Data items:
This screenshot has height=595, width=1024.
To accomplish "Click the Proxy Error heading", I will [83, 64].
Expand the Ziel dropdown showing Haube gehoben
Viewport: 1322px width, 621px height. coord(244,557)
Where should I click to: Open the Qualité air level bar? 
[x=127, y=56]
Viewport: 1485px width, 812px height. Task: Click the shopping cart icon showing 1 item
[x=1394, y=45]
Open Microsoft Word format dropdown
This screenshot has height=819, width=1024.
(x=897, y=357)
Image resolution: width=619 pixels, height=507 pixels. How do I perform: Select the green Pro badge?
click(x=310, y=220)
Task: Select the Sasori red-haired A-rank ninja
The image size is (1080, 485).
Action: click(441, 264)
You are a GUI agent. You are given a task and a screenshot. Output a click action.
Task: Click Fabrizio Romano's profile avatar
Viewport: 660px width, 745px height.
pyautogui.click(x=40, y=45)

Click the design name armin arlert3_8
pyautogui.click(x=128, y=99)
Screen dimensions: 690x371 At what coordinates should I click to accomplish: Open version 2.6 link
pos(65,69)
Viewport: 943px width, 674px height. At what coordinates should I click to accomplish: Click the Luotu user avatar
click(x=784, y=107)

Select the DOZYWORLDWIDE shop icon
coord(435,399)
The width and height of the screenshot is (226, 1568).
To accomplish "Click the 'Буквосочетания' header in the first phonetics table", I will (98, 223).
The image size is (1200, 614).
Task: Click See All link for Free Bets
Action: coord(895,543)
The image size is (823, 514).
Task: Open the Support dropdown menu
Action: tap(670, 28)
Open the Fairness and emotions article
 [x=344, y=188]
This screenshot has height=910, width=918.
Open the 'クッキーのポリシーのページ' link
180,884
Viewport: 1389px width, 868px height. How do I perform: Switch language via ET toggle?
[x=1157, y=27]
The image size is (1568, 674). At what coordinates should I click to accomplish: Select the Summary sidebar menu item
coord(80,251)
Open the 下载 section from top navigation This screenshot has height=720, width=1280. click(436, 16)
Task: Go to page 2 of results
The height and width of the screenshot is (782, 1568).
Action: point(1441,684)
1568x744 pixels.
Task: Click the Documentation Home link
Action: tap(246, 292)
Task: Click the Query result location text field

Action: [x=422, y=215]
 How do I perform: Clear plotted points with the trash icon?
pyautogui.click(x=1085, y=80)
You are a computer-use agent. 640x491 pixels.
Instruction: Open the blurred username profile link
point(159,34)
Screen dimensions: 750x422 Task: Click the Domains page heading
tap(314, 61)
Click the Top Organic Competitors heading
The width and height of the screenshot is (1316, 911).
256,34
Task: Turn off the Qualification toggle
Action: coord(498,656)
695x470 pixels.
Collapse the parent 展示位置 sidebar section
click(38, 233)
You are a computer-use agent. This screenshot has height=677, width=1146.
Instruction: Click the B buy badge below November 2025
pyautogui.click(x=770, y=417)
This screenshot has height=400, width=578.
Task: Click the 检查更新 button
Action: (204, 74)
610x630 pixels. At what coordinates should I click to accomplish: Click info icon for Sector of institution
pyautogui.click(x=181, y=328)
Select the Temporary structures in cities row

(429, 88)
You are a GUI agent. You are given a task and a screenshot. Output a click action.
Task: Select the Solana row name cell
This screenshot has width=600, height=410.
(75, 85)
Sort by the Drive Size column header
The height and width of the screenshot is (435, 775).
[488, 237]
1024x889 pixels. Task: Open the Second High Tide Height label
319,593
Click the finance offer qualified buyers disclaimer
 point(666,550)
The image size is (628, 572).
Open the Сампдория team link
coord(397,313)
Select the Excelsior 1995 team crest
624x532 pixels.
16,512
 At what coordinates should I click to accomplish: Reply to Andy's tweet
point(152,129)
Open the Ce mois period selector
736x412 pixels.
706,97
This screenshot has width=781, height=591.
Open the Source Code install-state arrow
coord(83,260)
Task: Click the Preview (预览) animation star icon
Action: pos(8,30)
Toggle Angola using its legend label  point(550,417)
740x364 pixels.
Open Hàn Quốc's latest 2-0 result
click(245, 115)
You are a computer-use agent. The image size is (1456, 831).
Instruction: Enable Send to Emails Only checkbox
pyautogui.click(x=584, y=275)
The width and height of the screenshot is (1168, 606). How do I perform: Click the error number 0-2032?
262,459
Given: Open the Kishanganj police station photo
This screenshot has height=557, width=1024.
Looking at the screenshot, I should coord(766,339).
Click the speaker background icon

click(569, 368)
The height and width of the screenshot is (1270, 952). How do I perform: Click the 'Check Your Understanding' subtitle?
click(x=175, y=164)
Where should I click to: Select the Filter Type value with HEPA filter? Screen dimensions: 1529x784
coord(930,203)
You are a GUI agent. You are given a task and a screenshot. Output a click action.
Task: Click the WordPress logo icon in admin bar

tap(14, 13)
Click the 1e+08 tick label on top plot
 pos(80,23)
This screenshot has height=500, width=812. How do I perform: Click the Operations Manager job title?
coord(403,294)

Goal of the exercise.
Each of the records shown above needs to be repeated exactly.

Result of the task.
This screenshot has height=595, width=1024.
To accomplish "Click the Proxy Error heading", I will [83, 64].
Expand the Ziel dropdown showing Haube gehoben
Viewport: 1322px width, 621px height. coord(244,557)
Where should I click to: Open the Qualité air level bar? 
[x=127, y=56]
Viewport: 1485px width, 812px height. Task: Click the shopping cart icon showing 1 item
[x=1394, y=45]
Open Microsoft Word format dropdown
This screenshot has height=819, width=1024.
(x=897, y=357)
Image resolution: width=619 pixels, height=507 pixels. How do I perform: Select the green Pro badge?
click(x=310, y=220)
Task: Select the Sasori red-haired A-rank ninja
The image size is (1080, 485).
Action: click(441, 264)
You are a GUI agent. You are given a task and a screenshot. Output a click action.
Task: Click Fabrizio Romano's profile avatar
Viewport: 660px width, 745px height.
pyautogui.click(x=40, y=45)

Click the design name armin arlert3_8
pyautogui.click(x=128, y=99)
Screen dimensions: 690x371 At what coordinates should I click to accomplish: Open version 2.6 link
pos(65,69)
Viewport: 943px width, 674px height. At what coordinates should I click to accomplish: Click the Luotu user avatar
click(x=784, y=107)

Select the DOZYWORLDWIDE shop icon
coord(435,399)
The width and height of the screenshot is (226, 1568).
To accomplish "Click the 'Буквосочетания' header in the first phonetics table", I will (98, 223).
The image size is (1200, 614).
Task: Click See All link for Free Bets
Action: coord(895,543)
The image size is (823, 514).
Task: Open the Support dropdown menu
Action: tap(670, 28)
Open the Fairness and emotions article
 [x=344, y=188]
This screenshot has height=910, width=918.
Open the 'クッキーのポリシーのページ' link
180,884
Viewport: 1389px width, 868px height. How do I perform: Switch language via ET toggle?
[x=1157, y=27]
The image size is (1568, 674). At what coordinates should I click to accomplish: Select the Summary sidebar menu item
coord(80,251)
Open the 下载 section from top navigation This screenshot has height=720, width=1280. click(436, 16)
Task: Go to page 2 of results
The height and width of the screenshot is (782, 1568).
Action: point(1441,684)
1568x744 pixels.
Task: Click the Documentation Home link
Action: tap(246, 292)
Task: Click the Query result location text field

Action: [x=422, y=215]
 How do I perform: Clear plotted points with the trash icon?
pyautogui.click(x=1085, y=80)
You are a computer-use agent. 640x491 pixels.
Instruction: Open the blurred username profile link
point(159,34)
Screen dimensions: 750x422 Task: Click the Domains page heading
tap(314, 61)
Click the Top Organic Competitors heading
The width and height of the screenshot is (1316, 911).
256,34
Task: Turn off the Qualification toggle
Action: coord(498,656)
695x470 pixels.
Collapse the parent 展示位置 sidebar section
click(38, 233)
You are a computer-use agent. This screenshot has height=677, width=1146.
Instruction: Click the B buy badge below November 2025
pyautogui.click(x=770, y=417)
This screenshot has height=400, width=578.
Task: Click the 检查更新 button
Action: (204, 74)
610x630 pixels. At what coordinates should I click to accomplish: Click info icon for Sector of institution
pyautogui.click(x=181, y=328)
Select the Temporary structures in cities row

(429, 88)
You are a GUI agent. You are given a task and a screenshot. Output a click action.
Task: Select the Solana row name cell
This screenshot has width=600, height=410.
(75, 85)
Sort by the Drive Size column header
The height and width of the screenshot is (435, 775).
[488, 237]
1024x889 pixels. Task: Open the Second High Tide Height label
319,593
Click the finance offer qualified buyers disclaimer
 point(666,550)
The image size is (628, 572).
Open the Сампдория team link
coord(397,313)
Select the Excelsior 1995 team crest
624x532 pixels.
16,512
 At what coordinates should I click to accomplish: Reply to Andy's tweet
point(152,129)
Open the Ce mois period selector
736x412 pixels.
706,97
This screenshot has width=781, height=591.
Open the Source Code install-state arrow
coord(83,260)
Task: Click the Preview (预览) animation star icon
Action: pos(8,30)
Toggle Angola using its legend label  point(550,417)
740x364 pixels.
Open Hàn Quốc's latest 2-0 result
click(245, 115)
You are a computer-use agent. The image size is (1456, 831).
Instruction: Enable Send to Emails Only checkbox
pyautogui.click(x=584, y=275)
The width and height of the screenshot is (1168, 606). How do I perform: Click the error number 0-2032?
262,459
Given: Open the Kishanganj police station photo
This screenshot has height=557, width=1024.
Looking at the screenshot, I should coord(766,339).
Click the speaker background icon

click(569, 368)
The height and width of the screenshot is (1270, 952). How do I perform: Click the 'Check Your Understanding' subtitle?
click(x=175, y=164)
Where should I click to: Select the Filter Type value with HEPA filter? Screen dimensions: 1529x784
coord(930,203)
You are a GUI agent. You are given a task and a screenshot. Output a click action.
Task: Click the WordPress logo icon in admin bar

tap(14, 13)
Click the 1e+08 tick label on top plot
 pos(80,23)
This screenshot has height=500, width=812. How do I perform: Click the Operations Manager job title?
coord(403,294)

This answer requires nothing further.